• ПРЕДОСТАВЛЕННЫЙ ТЕКСТ:

>>>

Письма, которые сопровождают это издание, читать надо обязательно. Впрочем, только начните, от них также нельзя оторваться.
Григорий Каковкин.
В семидесятом году не стало Вани. За ним, в марте 1971 года, неожиданно скончалась Рита, в марте 1978 года умерла после операции на легком Соня Сухотина, а в сентябре ― тетя Вера, из-за склероза потерявшая память. Соседи по коммуналке спровадили ее к «Ганнушкину», оттуда ее направили в дом престарелых ― там она и умерла.
Думала, не переживу гибели от рака Илюши, самого близкого, жившего вместе со мной внука. Ему не исполнилось шестнадцати.
Отделалась пока нарушением кровообращения, из-за которого потеряла способность говорить. Прошел год, а язык все еще плохо повинуется мне.

<<<

• ИСХОДНЫЕ ДАННЫЕ:

>>>

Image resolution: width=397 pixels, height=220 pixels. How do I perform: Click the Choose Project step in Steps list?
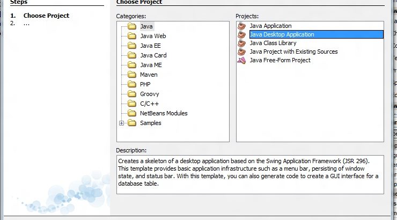click(x=46, y=16)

<<<

• ПИСЬМЕННОЕ ЗАДАНИЕ: Напишите продолжение фрагмента воспоминаний об утрате близких, начав сразу после его последнего предложения. Перечень здесь никакой роли не играет.

• ОТВЕТ НА ЗАДАНИЕ:
Дети и внуки живут своей жизнью — и это хорошо.
Но делиться своими мыслями и переживаниями с ними ― мне неудобно. Им трудно понять и меня и ― время. Мое время. Невольно замыкаешься в себе. Так, паясничаю с ними иногда, бросаю реплики посмешнее... Смеются, думают, и мне весело..
В феврале сорок третьего года настроение было приподнятое ― отсвет победы под Сталинградом лежал на наших лицах.
В день Красной Армии я пришла в кабинет заведующего отделом науки ЦК КПСС Сергея Георгиевича Суворова.
― Знакомьтесь, — сказал Сергей Георгиевич, одной рукой подавая бумагу, а другой указывая на сидевшего в кресле военного.
― Иван Васильевич Кузнецов. Только что прибыл из армии. Возможно, вам придется работать вместе.
Занятая чтением приказа о зачислении на работу в качестве помощника завотделом, я буркнула свое имя и небрежно протянула руку. Военный приподнялся с кресла. Свет упал на его худое, вытянутое, с большим носом лицо (глаза скрывались за очками в темной роговой оправе), и я увидела, как блеснули в улыбке белые зубы.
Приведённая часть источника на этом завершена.